(385b) Optimizing the Refinery – Advances in Planning and Scheduling Decision-Making Strategies | AIChE

(385b) Optimizing the Refinery – Advances in Planning and Scheduling Decision-Making Strategies

Authors 

Varvarezos, D. - Presenter, Aspen Technology, Inc.

Despite significant progress in the last decade, refining planning and scheduling processes continue to present very challenging modeling and optimization problems.  In this work we discuss recent advances made in the area of refinery optimization.  In particular, we cover three prominent areas that significantly affect the overall refinery economics: (i) crude assay characterization, (ii) optimization and analysis of crude purchasing decisions and (iii) optimal blending strategies for refinery products.  The resulting problems represent some of the most challenging large-scale, mixed integer, non-convex optimization problems.

For the crude acquisition problem, we present advances in two key areas:  (a) the creation of a novel assay modeling framework based on molecular characterization that describes crude assays at the detailed molecular level; (b) the creation of a robust optimization framework based on a combination of Pareto-type analysis, parametric optimization, and goal programming.  This approach allows users to accurately represent the key refinery raw materials and their critical properties that affect the crude selection process.  Given this assay representation, we evaluate the range of actionable decision-making options around the optimal solution that simultaneously preserve the economic optimization while accounting for important strategic and operational goals not explicit in the economic objective function (such as supply uncertainty, scheduling and maintenance).
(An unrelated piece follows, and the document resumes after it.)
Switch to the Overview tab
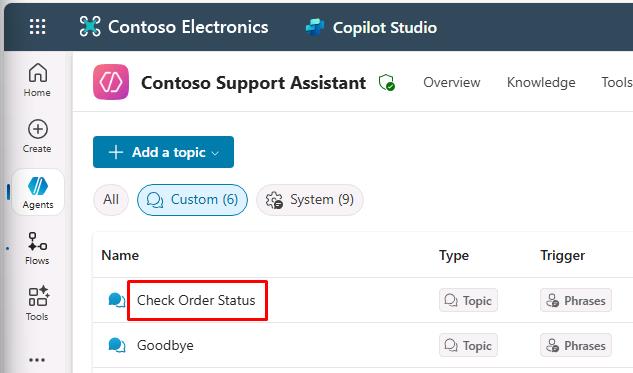This screenshot has height=373, width=633. tap(452, 82)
For the product blending problem, we present a novel modeling and optimization methodology that determines the optimal sequence and timing of blend events, as well as rundown component tank switches in order to handle the blending of “hot” streams into a finished product tank.  This solution incorporates multiple blend headers and multiple blends in a multi-period, event-driven campaign, using open-equation based optimization and modeling technology.  This development is comprehensive, practical, and superior to current practices.